What you should do: In the material below, find all lines with the string "will" and copy them.
>>>
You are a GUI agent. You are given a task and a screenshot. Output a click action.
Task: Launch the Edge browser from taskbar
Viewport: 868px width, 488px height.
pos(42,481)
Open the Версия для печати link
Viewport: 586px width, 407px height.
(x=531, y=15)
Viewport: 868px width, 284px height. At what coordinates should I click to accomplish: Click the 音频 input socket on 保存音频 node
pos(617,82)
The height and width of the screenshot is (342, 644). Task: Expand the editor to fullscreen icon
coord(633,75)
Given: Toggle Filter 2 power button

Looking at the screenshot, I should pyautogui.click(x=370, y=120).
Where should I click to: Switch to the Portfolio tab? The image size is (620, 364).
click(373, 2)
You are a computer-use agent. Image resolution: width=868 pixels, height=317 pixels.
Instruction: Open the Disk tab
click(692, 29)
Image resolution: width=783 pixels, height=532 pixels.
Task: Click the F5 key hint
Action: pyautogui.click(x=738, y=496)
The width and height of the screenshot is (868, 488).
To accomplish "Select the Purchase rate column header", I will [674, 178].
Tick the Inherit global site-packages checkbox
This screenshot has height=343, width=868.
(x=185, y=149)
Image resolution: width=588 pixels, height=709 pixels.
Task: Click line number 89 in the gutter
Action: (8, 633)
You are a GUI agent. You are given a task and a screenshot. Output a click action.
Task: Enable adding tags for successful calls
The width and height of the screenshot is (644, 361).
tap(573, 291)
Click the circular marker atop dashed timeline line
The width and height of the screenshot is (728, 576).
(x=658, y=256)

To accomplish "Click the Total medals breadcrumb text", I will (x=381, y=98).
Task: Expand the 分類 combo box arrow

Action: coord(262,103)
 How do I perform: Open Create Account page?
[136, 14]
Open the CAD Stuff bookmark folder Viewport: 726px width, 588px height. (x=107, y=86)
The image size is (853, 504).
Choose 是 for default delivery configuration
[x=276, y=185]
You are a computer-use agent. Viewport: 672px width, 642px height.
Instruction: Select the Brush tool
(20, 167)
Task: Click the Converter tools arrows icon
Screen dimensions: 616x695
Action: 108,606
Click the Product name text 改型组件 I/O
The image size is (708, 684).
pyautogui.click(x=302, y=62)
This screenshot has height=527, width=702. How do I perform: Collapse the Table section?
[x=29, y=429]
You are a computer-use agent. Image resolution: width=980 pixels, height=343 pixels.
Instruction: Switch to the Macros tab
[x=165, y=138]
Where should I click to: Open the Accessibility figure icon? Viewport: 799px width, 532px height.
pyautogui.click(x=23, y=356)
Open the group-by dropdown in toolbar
<<<
Problem solution:
To accomplish "Select the Purchase rate column header", I will [674, 178].
To accomplish "Click the Total medals breadcrumb text", I will (x=381, y=98).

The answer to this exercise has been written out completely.